6. Further examination of the stability of the parameter estimates across subperiods should be considered. We were limited in our ability to produce subperiod estimates by both resources and software. More effort in this area would be helpful in determining whether changes in the program or the characteristics of participants have affected the sensitivity of participation to the business cycle, program parameters, or other factors. For instance, the introduction of the UP program could have reduced the sensitivity of participation in the Basic program to business cycles.(19) Other major programmatic changes that occurred during the period under investigation could have had similar effects--especially the provisions of OBRA-81 and the introduction of JOBS.

7. Further examination of asymmetries in business cycle effects and, more generally, model dynamics should be considered. Many have suggested that the effects of business cycles on the caseload are asymmetric, with rapid growth during recessions and only gradual declines during recoveries. We explored this idea by estimating models with different distributed lags for unemployment in growth and recession periods, but found only very small, insignificant differences. Such models are known as "switching regression" models, with the applicable specification for a period depending on some decision rule. Our models were crude in this respect, with the applicable regression depending on whether or not the national unemployment rate was increasing in the current period. Steven Thompson recently developed a more sophisticated version of a switching regression model for his monthly time-series model of Maryland's caseload, with some success in identifying asymmetric effects (Regional Economic Studies Institute, 1994). Maryland's caseload (see Chapter 6) displays a pattern of rapid increases after recessions and gradual declines during the following recoveries. Thompson's initial experience was similar to our own; using the change in the current national or regional unemployment rate yielded results that did not seem to capture the asymmetric relationship very well. After some experimentation, however, he discovered that lagging the "switch" from the recession model to the recovery model by 8 to 12 months after the peak in the caseload yielded a much better fit for Maryland. We do not know whether a similar lag would fit other state experiences well.

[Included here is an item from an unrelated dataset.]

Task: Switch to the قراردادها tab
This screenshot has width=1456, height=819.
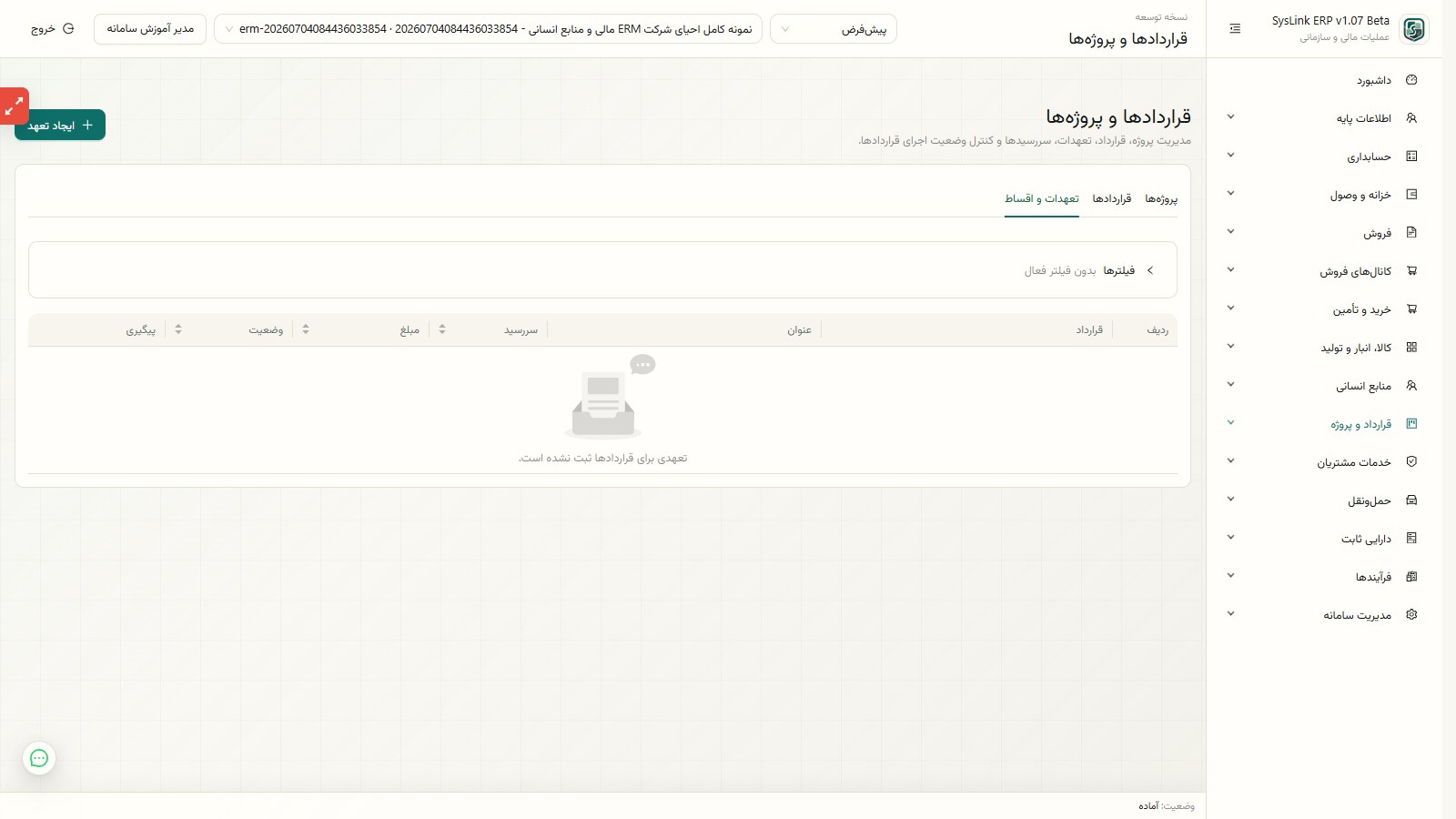Action: (x=1112, y=198)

Another reviewer, Michael Wiseman, has suggested developing a dynamic model in which the speed of adjustment of the caseload depends on the difference between the actual caseload and a long-run equilibrium level. Such a model would put a different structure on the lagged variables and include the lagged caseload variable as an explanatory variable. This seems to be echoed, but with a twist, in the comments of a third reviewer, Don Winstead, who suggests that lack of program capacity to deal with the large numbers filing for benefits during the Florida recession resulted in larger caseloads than would have been realized had capacity been greater.

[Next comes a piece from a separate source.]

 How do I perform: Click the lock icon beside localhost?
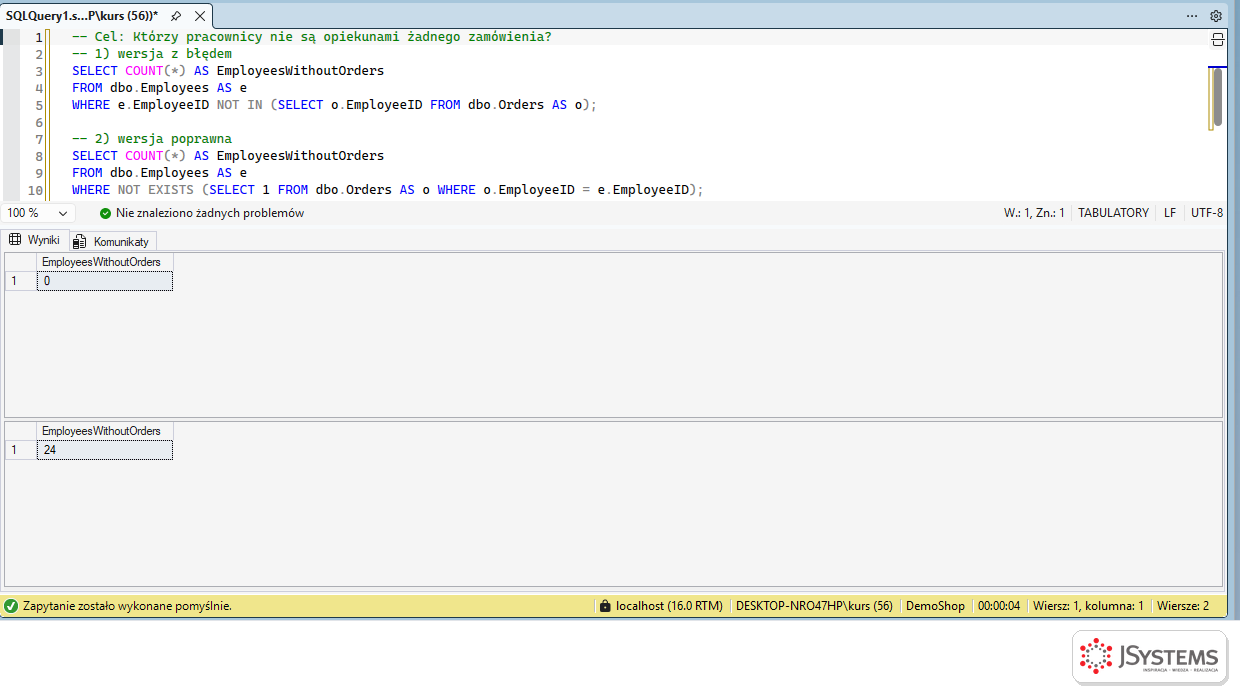[604, 606]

Don Winstead also suggested that changes in the unemployment rate lag, rather than lead, caseload changes in a recession, but lead them in a recovery. The theory is that low-skill workers are the first fired in a downturn and last hired in a recovery.

8. More extensive analyses of actual and predicted series in individual states might be useful. The independent reviews of our findings for four selected states were useful in both understanding growth in those states and understanding the strengths and weaknesses of the model. We did not have an opportunity to revise the model to incorporate information we obtained from these reviews, but this would be feasible. For instance, Steven Thompson reported that he found a substantial interaction in his time-series model between an 1115 waiver for the "Up-Front Job Search" program and labor market variables. The estimated coefficients of the labor market variables increased substantially after the program's implementation. This essential elements of this specification could be implemented in the pooled model. Detailed assessments for additional states might also be very useful.